Skill/Service selling — fastest start, no product needed. Marketers, coaches, designers, consultants: £50–200/hr is realistic.
Knowledge selling — courses, guides, templates. Average side hustler earns £508/month in 2026. Knowledge products frequently exceed this.
Physical products — Vinted, Etsy, Depop. Lower margin, great for initial cash flow.
Who do you help?
Be specific — not "women" but "women in their 30s who earn well but can't seem to save"
What's their core problem?
The thing keeping them up at night — not a category, a feeling
What transformation do you give them?
The specific result — before → after. What does their life look like after working with you?
What's the format?
1:1 coaching, course, template, retainer, done-for-you service, physical product?

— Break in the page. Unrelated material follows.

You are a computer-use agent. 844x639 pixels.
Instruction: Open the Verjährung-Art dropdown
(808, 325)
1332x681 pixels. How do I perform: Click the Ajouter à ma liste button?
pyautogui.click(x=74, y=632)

1. What does this problem cost your client right now (in money, time, or stress)? Your price should be a fraction of that cost.

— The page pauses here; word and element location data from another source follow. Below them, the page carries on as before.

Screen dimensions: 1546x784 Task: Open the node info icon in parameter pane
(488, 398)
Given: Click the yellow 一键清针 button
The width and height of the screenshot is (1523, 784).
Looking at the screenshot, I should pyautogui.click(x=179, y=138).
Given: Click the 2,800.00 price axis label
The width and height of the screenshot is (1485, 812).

2. What do others charge for something similar? You don't have to match it — but you need to know.
3. What does your price communicate? Too low signals low quality. Price with confidence.
Starter Price
Your first 3–5 clients while you build confidence and testimonials. Lower than market rate — but not free. Never free.
Aspiration Price
Where you'll be in 6 months, once you have 3 testimonials and proven results. This is your real rate.
Education — teach something useful for free. Builds trust before they ever buy.
Social proof — share results, testimonials, before/after. People buy what other people have already bought.
Behind the scenes — show your process. People buy from people they feel they know.
Never negotiate based on what you need — negotiate based on what you're worth. "I need this because my rent went up" is a reason for your landlord, not your employer. "Based on market data and my contributions, the rate for this role is £X" is a negotiation.
"I've really valued my time here and I'm committed to [your role / team / goals]. I've done some research into the market rate for this position, and based on that — alongside [your key achievement] and [your key contribution] — I'd like to discuss bringing my salary to [your target]. Is that something we can explore?"
Week 1 — Identify
Complete your Ikigai Audit. Write your one-sentence offer.
Week 2 — Validate
Talk to 3 real people (not surveys). Ask: "Would you pay for this? What's it worth?"
Week 3 — Package
Decide format, set a price, set up a simple way to book or buy (Calendly, PayPal invoice, DM).
Week 4 — Launch
Tell your network. Your first client almost always comes from someone you already know.